◆ **EXERCISE REQUIREMENTS**: Retype, word for word, every line from the one holding "Task: Click the share upload icon" through the one holding "The width and" in the entries below, both included, and only those lines.

◆ **DATA SUPPLIED**:
===============

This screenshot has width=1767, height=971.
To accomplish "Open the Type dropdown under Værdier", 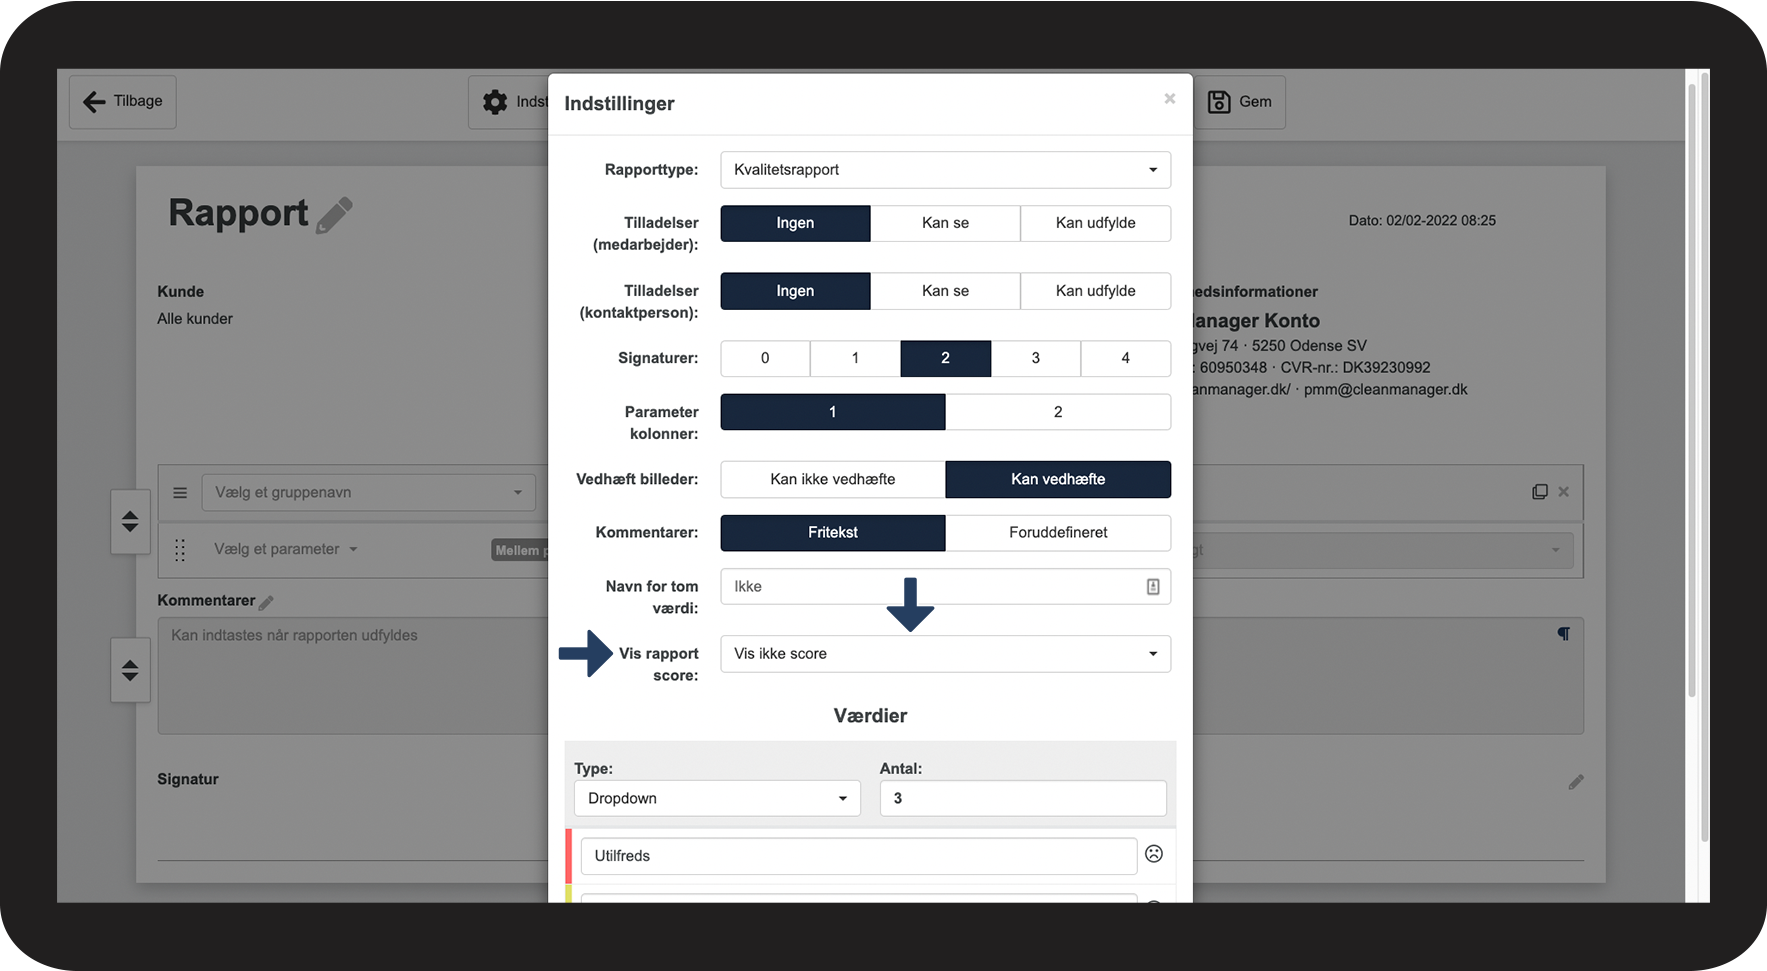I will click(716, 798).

===============

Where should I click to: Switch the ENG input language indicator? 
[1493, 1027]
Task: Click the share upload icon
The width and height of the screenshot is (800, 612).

===============

◆ **TASK SOLUTION**:
Task: Click the share upload icon
The width and height of the screenshot is (800, 612).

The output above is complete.